Unless you're thinking of a gas tank, a battery, and some open space and probably a few Twix wrappers, this T-Bird does not have what you'd expect under the hood. That's because, technically, it's not a T-Bird at all. Meet the Veebird, especially this one being sold in Ohio.

From, say 12 feet away, this car totally passes as a normal '57 Ford Thunderbird. Maybe the bumpers look a little strangely matte, but that could just be some poor-man's rattlecan 'rechroming' with some silver Krylon. But this car is actually a VW Beetle kit, and one of the most convincing replicar kits I've seen.

A reader sent us in this ad, and I'm surprised I'd never encountered one of these before. Most VW-based replacars seem to be either vintage Porsches or MGs, and simply due to the differences in scale, American cars are very rare choices for car-imposter kits.

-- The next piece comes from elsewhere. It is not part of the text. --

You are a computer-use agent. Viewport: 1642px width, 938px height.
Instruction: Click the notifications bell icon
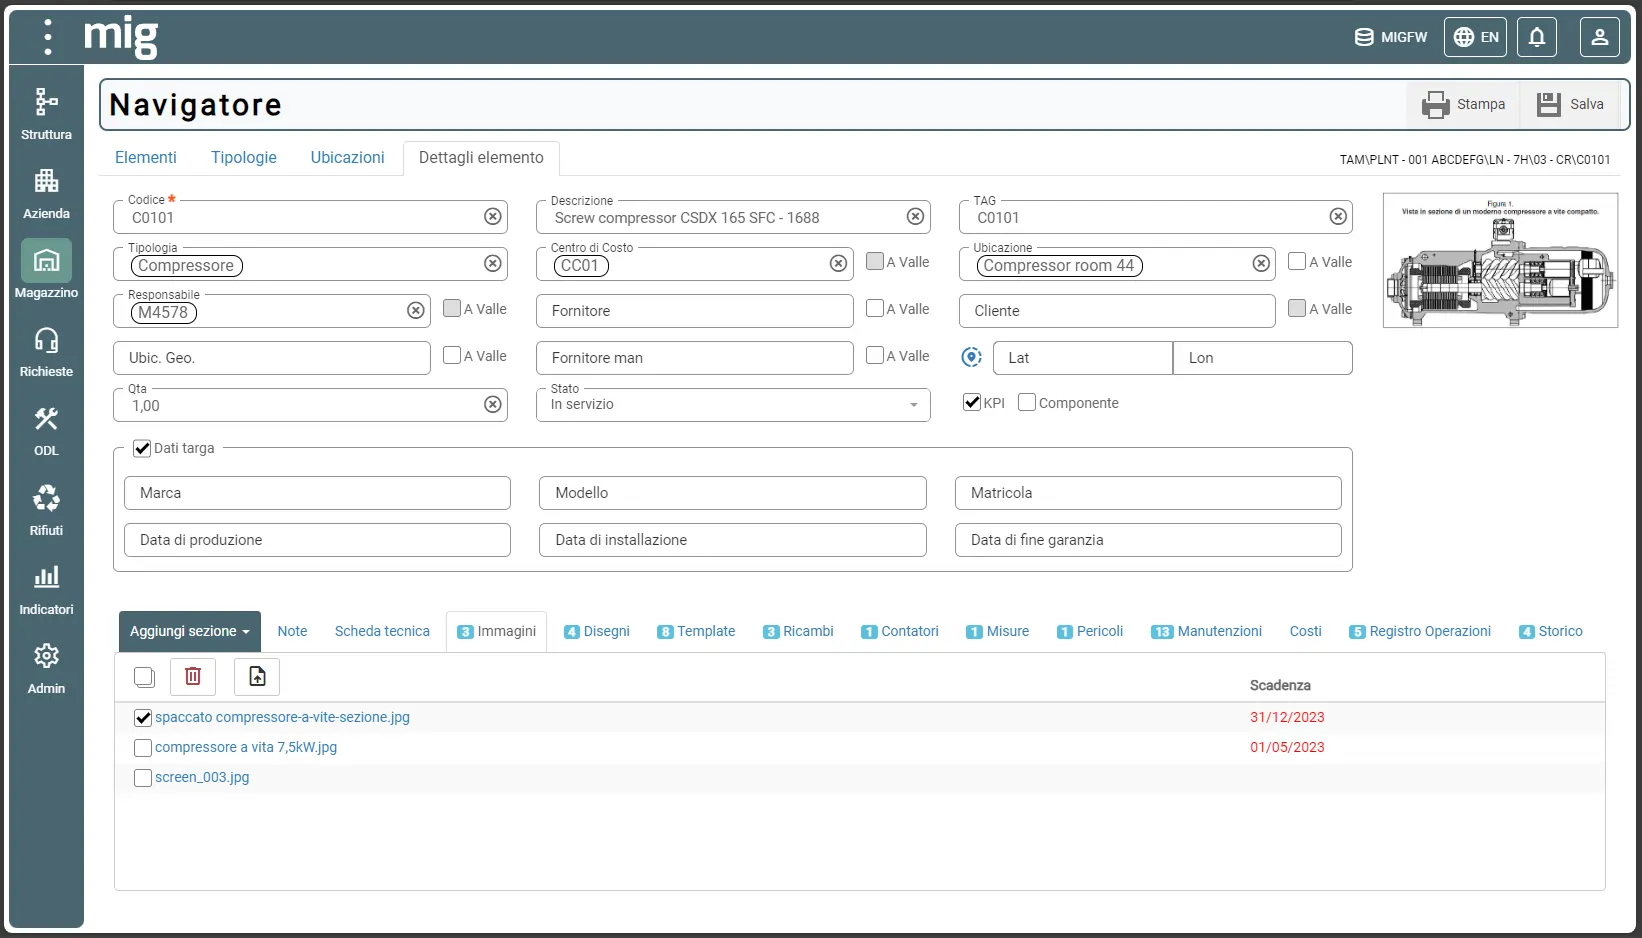pos(1537,37)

The Thunderbird was one of the few Yanks small enough to make this plausible.


I found a few old brochures and ads for the Veebird, and it looks like it used real Thunderbird window glass, taillights, and a few other details. Everything else — drivetrain, instruments, door handles, suspension — is all bone-stock VW.

I'm impressed with how well disguised this is — most of these kits I can usually spot as a VW quickly. But the Veebird kit seems to hide all Beetlearian origins remarkably well. I'm not certain where the engine pulls its air from, since I guess vents would be a giveaway, but I do know that for optimal cooling, that engine compartment should have a floor.


This is almost like one of those movie-extra cars built on VW platforms in the wonderfully deceptive way it messes with your mind.

There would be something perversely satisfying about doing one of these up to a really high standard of paint and finish, and taking it to a vintage Ford show.


That could go really well or really horribly. No in-between.